Stardog is a “fast, lightweight, commercial RDF database for mission-critical apps” that supports SPARQL query; HTTP connections and the SNARL protocol for remote access and control and OWL 2. It is offered in both free and for-pay enterprise versions by Clark & Parsia.
D2RQ enables access to conventional relational databases as RDF graphs, without having to replicate the database into an RDF store. It is an open source system offered by the Digital Enterprise Research Institute (DERI) and the Freie Universität of Berlin, among others.
The Eclipse Platform is a software development environment and integrated development environment supporting a wide variety of programming languages and plug-ins, and supporting Jena — a Java API for ontology management.
Protégé is an open source ontology modeler and knowledgebase framework created and maintained by the Stanford Center for Biomedical Informatics Research. It has a very large and active community of developers and corporate users.

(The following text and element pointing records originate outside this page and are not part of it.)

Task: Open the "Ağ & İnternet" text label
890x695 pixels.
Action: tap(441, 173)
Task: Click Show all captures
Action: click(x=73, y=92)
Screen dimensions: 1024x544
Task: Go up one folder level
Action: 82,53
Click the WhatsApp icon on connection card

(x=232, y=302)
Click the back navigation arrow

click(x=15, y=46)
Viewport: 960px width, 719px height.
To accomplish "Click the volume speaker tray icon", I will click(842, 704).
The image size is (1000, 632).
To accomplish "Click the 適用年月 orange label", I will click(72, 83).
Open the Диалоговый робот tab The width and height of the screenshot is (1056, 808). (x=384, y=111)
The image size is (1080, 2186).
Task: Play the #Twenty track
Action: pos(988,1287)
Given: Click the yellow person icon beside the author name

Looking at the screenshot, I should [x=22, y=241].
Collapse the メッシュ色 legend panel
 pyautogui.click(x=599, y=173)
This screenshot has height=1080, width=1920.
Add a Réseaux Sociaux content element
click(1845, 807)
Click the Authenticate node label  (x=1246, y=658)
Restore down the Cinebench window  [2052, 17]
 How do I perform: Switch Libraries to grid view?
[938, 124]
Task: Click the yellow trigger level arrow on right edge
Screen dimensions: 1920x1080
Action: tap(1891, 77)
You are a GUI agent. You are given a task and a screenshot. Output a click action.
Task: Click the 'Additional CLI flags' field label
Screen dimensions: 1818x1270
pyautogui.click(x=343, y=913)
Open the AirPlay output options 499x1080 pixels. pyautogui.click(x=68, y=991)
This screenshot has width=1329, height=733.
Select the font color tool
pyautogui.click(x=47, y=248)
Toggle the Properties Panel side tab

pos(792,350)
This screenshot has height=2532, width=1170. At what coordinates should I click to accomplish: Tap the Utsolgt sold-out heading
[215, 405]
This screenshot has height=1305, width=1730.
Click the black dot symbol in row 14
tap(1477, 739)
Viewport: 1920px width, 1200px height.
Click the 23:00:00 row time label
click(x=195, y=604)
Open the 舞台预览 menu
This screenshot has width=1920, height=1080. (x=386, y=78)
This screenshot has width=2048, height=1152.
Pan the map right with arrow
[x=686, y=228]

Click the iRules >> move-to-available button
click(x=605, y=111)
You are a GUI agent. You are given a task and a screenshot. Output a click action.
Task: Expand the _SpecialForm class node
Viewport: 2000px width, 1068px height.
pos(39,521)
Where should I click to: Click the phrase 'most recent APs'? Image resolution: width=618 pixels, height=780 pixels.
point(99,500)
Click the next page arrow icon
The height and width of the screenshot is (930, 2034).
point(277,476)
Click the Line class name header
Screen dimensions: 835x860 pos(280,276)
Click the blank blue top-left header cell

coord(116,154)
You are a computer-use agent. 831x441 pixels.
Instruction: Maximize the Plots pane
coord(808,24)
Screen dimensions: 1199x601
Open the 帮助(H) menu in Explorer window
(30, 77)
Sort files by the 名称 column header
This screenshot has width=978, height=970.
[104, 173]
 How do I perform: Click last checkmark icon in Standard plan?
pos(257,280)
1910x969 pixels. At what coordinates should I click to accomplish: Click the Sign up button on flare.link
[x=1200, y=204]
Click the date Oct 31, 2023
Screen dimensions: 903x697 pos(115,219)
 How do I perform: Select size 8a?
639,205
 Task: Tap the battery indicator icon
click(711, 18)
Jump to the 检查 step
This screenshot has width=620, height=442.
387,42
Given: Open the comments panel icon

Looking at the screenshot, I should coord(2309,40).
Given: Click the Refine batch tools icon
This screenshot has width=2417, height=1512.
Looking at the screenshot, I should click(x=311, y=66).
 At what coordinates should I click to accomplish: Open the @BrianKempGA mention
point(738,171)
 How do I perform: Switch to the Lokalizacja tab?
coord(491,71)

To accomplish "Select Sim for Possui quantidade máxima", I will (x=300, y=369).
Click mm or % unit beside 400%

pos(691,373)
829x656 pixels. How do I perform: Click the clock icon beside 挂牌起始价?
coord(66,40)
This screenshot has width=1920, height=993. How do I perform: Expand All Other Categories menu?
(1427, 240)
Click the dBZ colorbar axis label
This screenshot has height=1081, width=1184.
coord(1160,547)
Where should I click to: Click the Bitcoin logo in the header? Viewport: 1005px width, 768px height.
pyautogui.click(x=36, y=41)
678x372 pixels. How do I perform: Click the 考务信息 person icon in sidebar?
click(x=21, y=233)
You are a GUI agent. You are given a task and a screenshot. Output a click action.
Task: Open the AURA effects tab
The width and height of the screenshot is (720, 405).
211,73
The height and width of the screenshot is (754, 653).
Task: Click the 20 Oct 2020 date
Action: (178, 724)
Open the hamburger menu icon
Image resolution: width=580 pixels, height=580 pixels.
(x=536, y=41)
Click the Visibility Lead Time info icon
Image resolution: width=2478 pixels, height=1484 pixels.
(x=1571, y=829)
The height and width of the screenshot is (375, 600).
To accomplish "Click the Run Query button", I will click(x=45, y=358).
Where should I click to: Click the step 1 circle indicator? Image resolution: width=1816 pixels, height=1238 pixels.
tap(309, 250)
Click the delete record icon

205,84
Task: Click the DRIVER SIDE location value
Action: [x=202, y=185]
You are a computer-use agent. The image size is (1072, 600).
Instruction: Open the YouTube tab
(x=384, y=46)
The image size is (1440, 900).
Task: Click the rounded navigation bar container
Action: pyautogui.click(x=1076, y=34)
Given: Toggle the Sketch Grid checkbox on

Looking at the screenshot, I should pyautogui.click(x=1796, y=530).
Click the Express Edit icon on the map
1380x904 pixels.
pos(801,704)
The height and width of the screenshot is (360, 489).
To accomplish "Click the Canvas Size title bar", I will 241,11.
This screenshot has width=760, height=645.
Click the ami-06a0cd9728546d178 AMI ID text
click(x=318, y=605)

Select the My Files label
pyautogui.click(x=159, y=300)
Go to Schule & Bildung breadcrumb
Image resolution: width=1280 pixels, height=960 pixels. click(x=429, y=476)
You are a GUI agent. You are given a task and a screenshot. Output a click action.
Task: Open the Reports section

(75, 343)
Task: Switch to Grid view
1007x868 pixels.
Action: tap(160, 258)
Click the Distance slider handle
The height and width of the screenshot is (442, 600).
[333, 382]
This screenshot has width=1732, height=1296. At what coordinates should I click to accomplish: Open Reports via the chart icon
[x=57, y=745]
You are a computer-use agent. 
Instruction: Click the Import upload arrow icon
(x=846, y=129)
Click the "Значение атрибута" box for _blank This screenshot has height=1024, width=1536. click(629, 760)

Offered as open source software, the Unstructured Information Management Architecture (“UIMA”) system “analyzes large volumes of unstructured information in order to discover knowledge that is relevant to an end user” — for example, “ingesting plain text and identifying entities, such as persons, places, organizations; or relations, such as works-for or located-at.”
Production Rule Systems
Where fast execution and high-volume runtime environments require, Thematix converts rules expressed in ontologies into logic used buy production rule systems such as those offered by IBM, TIBCO and Fair Issac.